* _WHAT THE TASK ASKS_: Look through the listing below and give the number of lines in which "panel" occurs, nothing more.

+ + + + +

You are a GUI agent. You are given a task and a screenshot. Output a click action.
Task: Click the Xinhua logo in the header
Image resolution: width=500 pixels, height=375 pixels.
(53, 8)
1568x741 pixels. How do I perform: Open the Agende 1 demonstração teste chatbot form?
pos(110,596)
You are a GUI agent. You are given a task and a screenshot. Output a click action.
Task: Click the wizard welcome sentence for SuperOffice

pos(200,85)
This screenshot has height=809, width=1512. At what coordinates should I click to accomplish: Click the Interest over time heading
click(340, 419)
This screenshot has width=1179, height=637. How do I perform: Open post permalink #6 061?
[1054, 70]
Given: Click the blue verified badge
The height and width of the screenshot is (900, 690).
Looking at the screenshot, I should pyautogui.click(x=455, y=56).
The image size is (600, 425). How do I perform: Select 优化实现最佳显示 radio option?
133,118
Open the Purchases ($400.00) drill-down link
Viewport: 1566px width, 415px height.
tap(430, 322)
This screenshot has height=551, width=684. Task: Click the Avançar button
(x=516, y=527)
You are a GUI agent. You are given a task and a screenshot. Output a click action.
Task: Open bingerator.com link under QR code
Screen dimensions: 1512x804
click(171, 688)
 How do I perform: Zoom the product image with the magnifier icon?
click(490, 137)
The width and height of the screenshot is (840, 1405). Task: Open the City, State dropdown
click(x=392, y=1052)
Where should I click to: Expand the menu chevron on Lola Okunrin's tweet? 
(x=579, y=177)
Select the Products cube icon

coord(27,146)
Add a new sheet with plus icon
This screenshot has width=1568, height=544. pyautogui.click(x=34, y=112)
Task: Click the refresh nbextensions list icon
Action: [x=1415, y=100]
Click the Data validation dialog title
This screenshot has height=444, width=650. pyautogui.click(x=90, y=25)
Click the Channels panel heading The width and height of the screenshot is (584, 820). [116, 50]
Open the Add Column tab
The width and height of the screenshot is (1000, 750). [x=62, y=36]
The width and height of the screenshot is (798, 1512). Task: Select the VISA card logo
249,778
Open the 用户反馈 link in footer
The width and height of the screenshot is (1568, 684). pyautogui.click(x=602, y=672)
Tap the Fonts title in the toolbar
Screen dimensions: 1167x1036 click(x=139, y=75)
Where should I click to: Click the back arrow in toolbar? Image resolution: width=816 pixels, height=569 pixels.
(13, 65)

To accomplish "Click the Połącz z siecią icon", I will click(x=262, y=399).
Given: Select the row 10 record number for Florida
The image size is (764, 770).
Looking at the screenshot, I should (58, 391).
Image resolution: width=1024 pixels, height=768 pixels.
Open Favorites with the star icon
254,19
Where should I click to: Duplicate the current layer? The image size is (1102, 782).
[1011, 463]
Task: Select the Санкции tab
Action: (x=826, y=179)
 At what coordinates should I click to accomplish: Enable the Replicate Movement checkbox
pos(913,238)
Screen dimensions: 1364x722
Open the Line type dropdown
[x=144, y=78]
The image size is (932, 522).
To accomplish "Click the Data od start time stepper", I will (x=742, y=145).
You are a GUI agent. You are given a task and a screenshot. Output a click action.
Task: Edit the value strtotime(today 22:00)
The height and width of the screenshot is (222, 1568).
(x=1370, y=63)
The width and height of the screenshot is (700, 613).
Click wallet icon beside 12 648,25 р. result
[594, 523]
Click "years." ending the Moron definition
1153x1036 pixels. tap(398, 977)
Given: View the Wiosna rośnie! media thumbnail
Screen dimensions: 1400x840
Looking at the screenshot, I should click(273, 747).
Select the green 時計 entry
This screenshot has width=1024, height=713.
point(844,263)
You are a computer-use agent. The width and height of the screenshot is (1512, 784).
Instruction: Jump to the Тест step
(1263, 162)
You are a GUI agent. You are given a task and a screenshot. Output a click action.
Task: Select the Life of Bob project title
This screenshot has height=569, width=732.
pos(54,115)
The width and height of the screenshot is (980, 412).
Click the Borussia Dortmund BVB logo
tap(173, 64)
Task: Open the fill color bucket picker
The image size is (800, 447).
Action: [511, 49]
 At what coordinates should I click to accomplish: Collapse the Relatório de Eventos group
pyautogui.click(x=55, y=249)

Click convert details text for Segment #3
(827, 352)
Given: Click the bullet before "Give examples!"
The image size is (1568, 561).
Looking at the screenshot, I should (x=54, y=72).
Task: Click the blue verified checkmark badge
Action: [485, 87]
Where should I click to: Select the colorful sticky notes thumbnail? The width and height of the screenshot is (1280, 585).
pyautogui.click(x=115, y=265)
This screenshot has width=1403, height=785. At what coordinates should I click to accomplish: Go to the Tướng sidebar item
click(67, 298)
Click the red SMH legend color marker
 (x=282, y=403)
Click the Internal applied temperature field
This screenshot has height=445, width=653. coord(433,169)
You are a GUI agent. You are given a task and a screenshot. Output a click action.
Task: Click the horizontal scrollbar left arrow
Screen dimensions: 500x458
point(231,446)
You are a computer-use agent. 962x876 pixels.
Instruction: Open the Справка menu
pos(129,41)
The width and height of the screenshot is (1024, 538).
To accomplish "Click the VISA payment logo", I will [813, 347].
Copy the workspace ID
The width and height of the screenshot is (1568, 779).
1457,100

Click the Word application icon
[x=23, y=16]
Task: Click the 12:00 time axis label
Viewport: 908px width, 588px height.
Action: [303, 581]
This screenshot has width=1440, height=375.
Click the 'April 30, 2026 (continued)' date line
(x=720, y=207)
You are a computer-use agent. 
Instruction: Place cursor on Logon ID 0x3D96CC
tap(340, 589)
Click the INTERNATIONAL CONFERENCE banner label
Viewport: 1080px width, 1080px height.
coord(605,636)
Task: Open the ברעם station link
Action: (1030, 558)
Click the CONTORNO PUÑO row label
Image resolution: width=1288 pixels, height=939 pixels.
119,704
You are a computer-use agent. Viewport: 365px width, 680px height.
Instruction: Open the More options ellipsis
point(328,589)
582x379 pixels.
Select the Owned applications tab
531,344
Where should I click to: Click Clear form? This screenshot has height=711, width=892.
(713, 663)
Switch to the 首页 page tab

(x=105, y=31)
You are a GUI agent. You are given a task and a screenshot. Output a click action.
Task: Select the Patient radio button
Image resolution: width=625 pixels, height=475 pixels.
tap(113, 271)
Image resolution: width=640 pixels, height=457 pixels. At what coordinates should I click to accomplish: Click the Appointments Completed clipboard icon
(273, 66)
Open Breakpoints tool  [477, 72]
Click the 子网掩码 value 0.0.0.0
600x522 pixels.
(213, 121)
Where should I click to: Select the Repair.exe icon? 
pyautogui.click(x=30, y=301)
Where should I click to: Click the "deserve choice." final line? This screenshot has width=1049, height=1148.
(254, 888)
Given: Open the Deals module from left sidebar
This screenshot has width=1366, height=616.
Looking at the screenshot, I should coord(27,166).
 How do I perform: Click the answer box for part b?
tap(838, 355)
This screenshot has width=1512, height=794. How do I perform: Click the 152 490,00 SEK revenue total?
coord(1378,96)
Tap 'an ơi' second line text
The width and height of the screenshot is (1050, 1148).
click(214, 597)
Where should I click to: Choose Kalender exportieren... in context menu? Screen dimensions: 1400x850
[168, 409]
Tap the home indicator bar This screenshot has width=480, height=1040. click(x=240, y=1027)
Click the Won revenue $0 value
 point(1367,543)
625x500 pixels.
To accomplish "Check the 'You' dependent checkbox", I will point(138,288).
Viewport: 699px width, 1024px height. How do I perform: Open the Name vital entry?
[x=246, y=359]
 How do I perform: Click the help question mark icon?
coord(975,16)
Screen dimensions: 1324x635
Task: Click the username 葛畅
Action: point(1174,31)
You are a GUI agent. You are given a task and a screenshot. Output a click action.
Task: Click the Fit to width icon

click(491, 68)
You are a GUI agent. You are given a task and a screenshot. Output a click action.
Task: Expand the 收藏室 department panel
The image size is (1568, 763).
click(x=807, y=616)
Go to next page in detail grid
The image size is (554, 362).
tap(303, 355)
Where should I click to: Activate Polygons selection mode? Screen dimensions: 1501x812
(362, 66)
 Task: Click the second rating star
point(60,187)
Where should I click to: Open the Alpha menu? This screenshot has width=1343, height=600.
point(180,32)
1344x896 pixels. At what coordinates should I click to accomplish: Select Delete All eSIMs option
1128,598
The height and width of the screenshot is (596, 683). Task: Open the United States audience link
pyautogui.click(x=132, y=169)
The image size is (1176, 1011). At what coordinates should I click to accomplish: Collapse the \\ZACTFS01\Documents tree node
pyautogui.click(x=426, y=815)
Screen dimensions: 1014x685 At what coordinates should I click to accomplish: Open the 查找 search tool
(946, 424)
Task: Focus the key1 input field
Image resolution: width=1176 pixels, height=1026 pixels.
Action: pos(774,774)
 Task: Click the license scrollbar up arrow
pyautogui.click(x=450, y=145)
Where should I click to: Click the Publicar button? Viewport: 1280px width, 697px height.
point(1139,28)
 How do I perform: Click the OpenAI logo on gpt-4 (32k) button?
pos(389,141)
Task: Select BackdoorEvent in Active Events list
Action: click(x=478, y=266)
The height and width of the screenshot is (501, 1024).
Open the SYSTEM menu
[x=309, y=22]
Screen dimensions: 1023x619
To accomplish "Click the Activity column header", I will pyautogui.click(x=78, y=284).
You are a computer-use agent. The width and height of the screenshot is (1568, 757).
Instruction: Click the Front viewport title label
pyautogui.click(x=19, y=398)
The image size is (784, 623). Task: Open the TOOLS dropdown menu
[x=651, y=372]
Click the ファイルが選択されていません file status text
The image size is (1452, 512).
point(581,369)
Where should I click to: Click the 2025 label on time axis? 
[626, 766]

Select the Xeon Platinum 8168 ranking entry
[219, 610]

+ + + + +

* _EXERCISE RESPONSE_: 2